REQUIREMENT
Nothing but an exact copy is wanted here: the line with "The width and height of the screenshot is (844, 415)." and all the lines that follow it in the entries below.
*** Opening of SUPPLIED RECORDS ***
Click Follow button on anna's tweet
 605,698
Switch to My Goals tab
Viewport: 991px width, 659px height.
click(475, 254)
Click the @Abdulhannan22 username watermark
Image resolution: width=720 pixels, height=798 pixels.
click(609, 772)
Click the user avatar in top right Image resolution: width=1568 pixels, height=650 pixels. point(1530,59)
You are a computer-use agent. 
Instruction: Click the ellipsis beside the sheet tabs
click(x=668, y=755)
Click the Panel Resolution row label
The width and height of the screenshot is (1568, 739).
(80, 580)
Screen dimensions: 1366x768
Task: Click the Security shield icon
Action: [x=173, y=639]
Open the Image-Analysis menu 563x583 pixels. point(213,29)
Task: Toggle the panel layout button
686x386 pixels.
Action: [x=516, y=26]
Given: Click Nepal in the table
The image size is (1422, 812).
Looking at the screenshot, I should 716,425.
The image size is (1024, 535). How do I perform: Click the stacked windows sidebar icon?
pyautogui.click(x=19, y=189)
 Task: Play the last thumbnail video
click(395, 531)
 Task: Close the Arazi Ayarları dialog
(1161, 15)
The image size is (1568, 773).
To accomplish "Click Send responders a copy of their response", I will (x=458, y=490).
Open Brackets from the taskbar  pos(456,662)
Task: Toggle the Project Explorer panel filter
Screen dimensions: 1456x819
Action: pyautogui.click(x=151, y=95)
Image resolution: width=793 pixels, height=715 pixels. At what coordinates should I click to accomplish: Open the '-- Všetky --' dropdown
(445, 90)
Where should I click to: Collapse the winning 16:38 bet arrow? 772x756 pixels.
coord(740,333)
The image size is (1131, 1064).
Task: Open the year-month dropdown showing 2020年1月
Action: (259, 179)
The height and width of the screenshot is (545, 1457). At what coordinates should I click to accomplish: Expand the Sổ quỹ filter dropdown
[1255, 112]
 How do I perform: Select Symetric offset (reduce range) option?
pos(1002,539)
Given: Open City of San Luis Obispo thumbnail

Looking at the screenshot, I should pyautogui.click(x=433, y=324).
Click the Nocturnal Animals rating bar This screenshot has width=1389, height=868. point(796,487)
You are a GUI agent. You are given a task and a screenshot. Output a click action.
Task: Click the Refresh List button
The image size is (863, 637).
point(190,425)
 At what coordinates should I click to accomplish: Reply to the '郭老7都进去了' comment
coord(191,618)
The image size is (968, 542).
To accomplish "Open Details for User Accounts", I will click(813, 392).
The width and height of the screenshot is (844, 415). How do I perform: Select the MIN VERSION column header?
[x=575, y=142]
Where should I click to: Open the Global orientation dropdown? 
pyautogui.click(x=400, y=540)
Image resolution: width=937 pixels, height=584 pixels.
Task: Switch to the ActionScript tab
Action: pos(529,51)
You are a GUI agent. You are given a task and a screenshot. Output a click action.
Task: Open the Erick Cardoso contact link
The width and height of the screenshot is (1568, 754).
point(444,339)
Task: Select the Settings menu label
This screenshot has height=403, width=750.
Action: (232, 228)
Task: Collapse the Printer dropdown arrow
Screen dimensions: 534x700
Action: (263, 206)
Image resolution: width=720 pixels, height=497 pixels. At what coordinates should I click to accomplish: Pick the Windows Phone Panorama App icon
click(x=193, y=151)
*** Close of SUPPLIED RECORDS ***
EXPECTED OUTPUT
The width and height of the screenshot is (844, 415). How do I perform: Select the MIN VERSION column header?
[x=575, y=142]
Where should I click to: Open the Global orientation dropdown? 
pyautogui.click(x=400, y=540)
Image resolution: width=937 pixels, height=584 pixels.
Task: Switch to the ActionScript tab
Action: pos(529,51)
You are a GUI agent. You are given a task and a screenshot. Output a click action.
Task: Open the Erick Cardoso contact link
The width and height of the screenshot is (1568, 754).
point(444,339)
Task: Select the Settings menu label
This screenshot has height=403, width=750.
Action: (232, 228)
Task: Collapse the Printer dropdown arrow
Screen dimensions: 534x700
Action: (263, 206)
Image resolution: width=720 pixels, height=497 pixels. At what coordinates should I click to accomplish: Pick the Windows Phone Panorama App icon
click(x=193, y=151)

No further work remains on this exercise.